The easiest optimisation to do is a simple closest-next-start. Lets assume each path can be run in either direction, we start on one path, and then we look at all other paths to see which is the next closest end. Note we look at both ends. Does it matter which path we start with? Yes, but this is simple mode, so we're just going to start with the first path in the SVG and go from there.
With the example above, it produces an output:
| Pen Up Movement | 2,223 | 23% |
| Pen Down Movement | 7,144 | 49% |
| Total Movement | 9,457 |
An immediate reduction down over 5k of unit distance - only traveling 64% of what it would have traveled previously.
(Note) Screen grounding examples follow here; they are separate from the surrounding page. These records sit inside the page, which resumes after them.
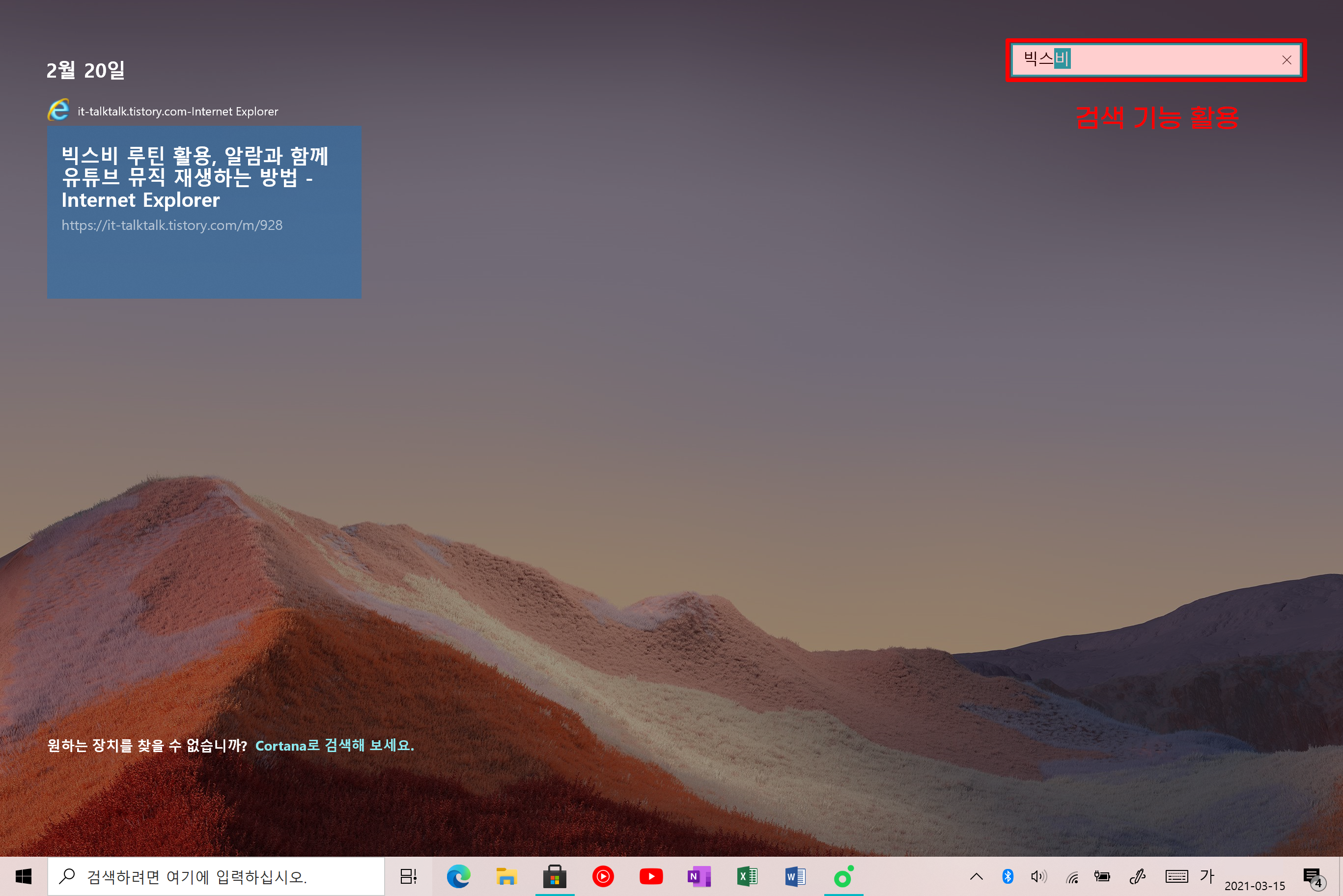Open Excel from the taskbar

tap(747, 876)
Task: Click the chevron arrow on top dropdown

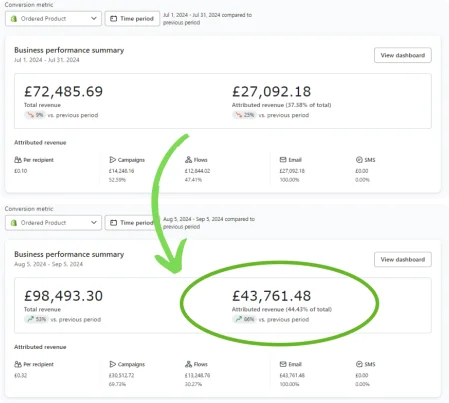Action: (94, 18)
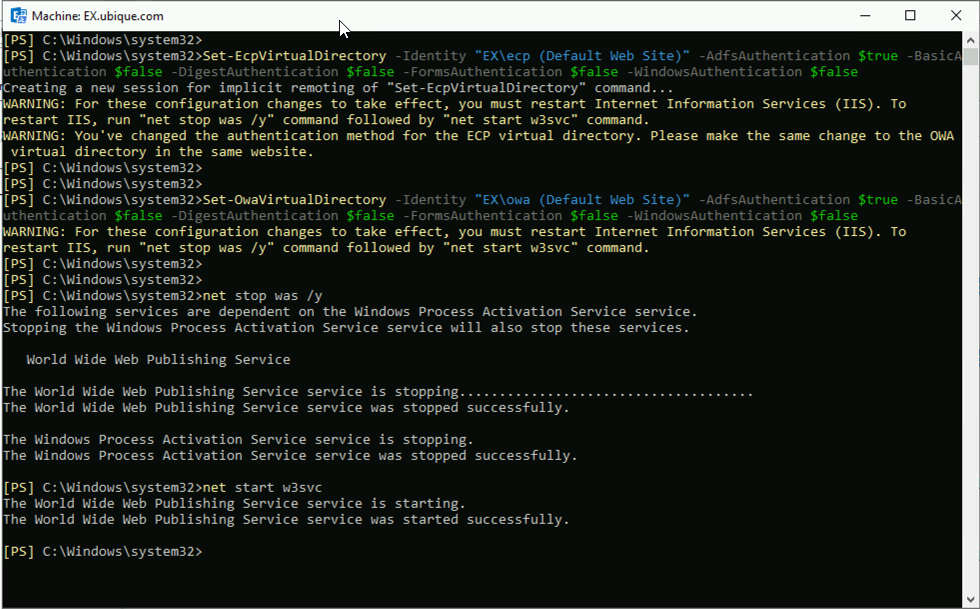
Task: Click the vertical scrollbar thumb
Action: (x=970, y=57)
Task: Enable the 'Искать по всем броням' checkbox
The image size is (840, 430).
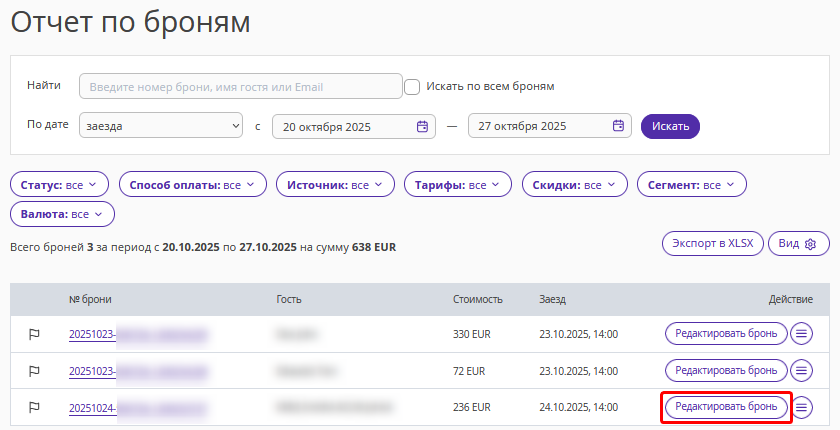Action: (412, 87)
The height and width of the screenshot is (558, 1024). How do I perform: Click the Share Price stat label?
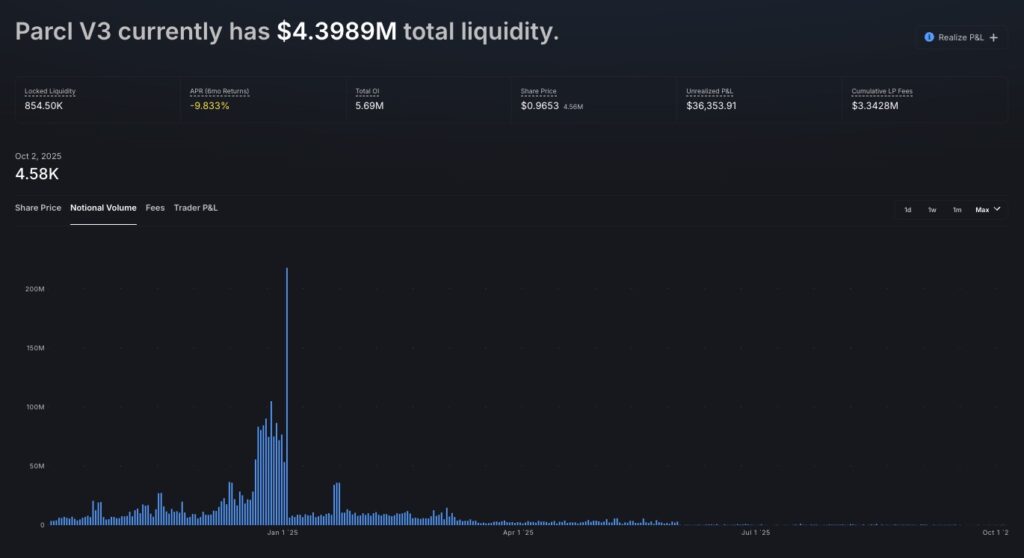pos(538,91)
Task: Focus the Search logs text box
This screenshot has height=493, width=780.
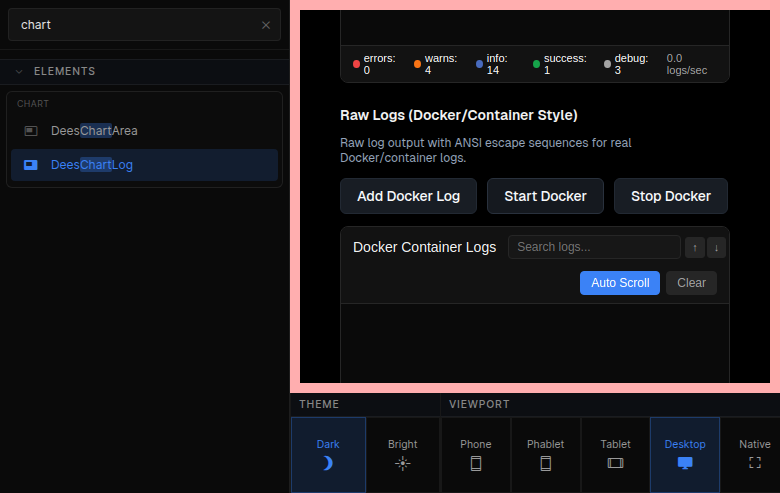Action: click(x=593, y=247)
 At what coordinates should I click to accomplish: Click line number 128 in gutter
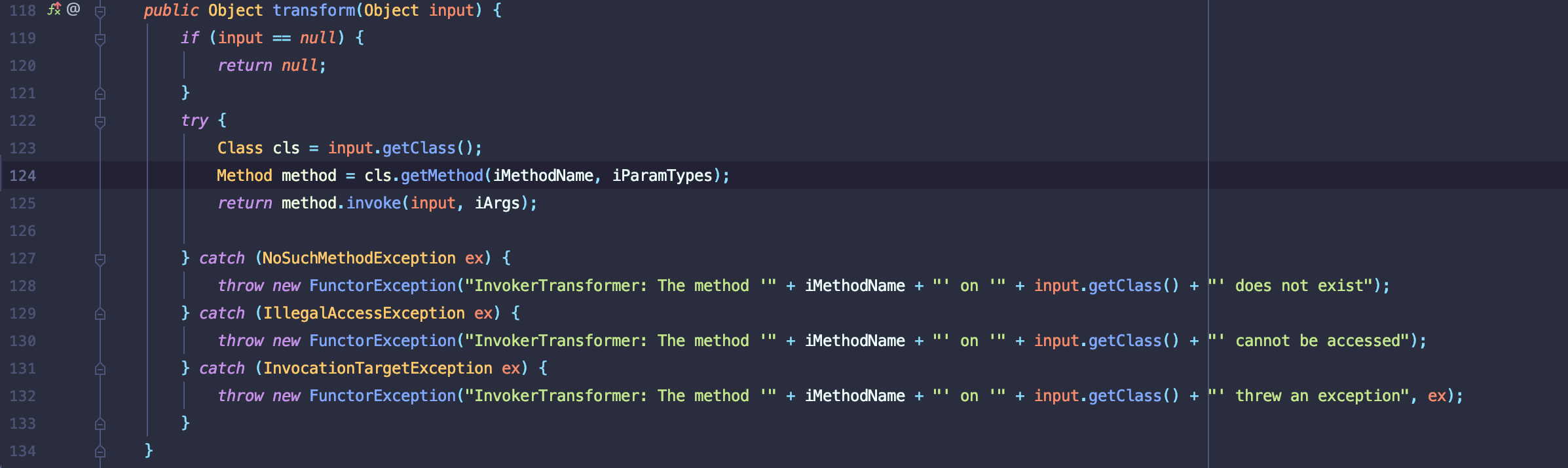(23, 286)
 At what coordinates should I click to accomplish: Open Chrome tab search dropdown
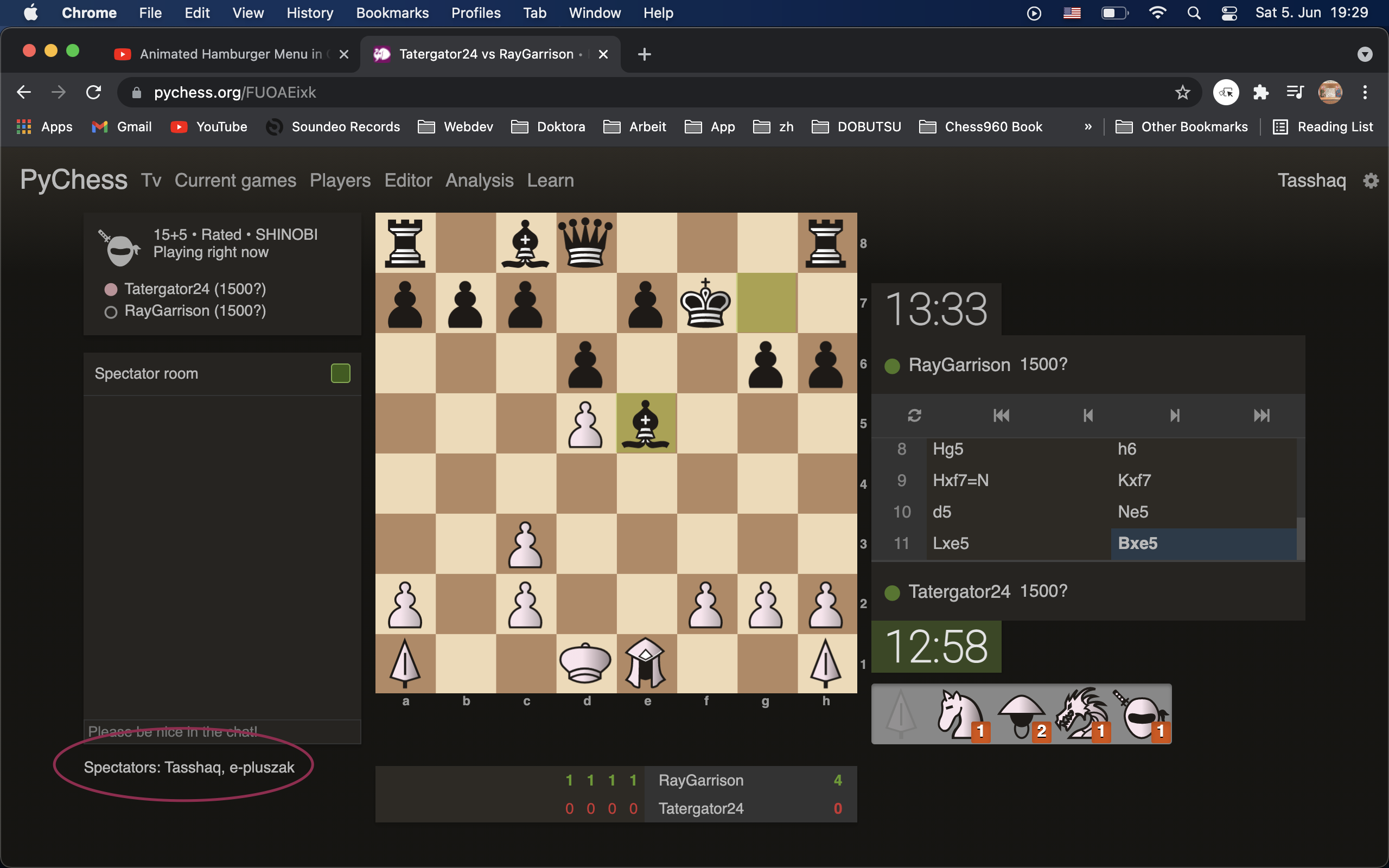[1365, 54]
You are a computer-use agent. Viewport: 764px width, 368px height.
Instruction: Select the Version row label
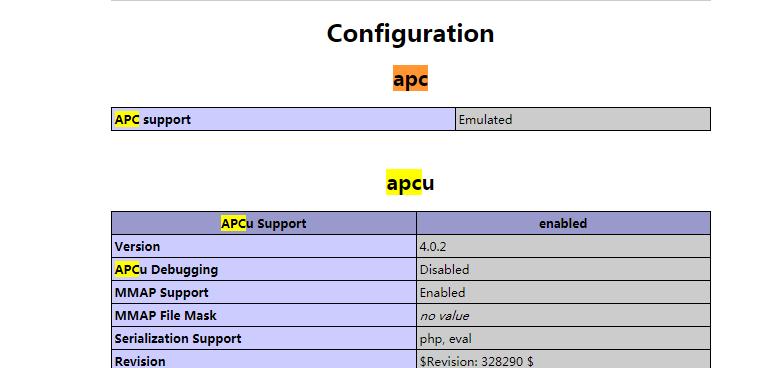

Not only that but as each travel path is shorter, there is less smudging etc.
Does this always end in a reduction? Its pretty easy to produce path combinations which will provide longer solutions then the original, and there is plenty of academic mathematical work online for producing better solutions.
In this above diagram, we show where the algorithm will initially have a short jump, but because it doesn't take into account the entire system, it will follow by a long pen-up-move, where several more-optimal paths do exist (i.e going to the vertical is always more optimal either way around).
However, as a general rule, a simple optimisation for most pictures will probably suffice, and if the code is abstracted correctly, then adding in new optimisation routes later for 'fun' are always possible without impacting any other component.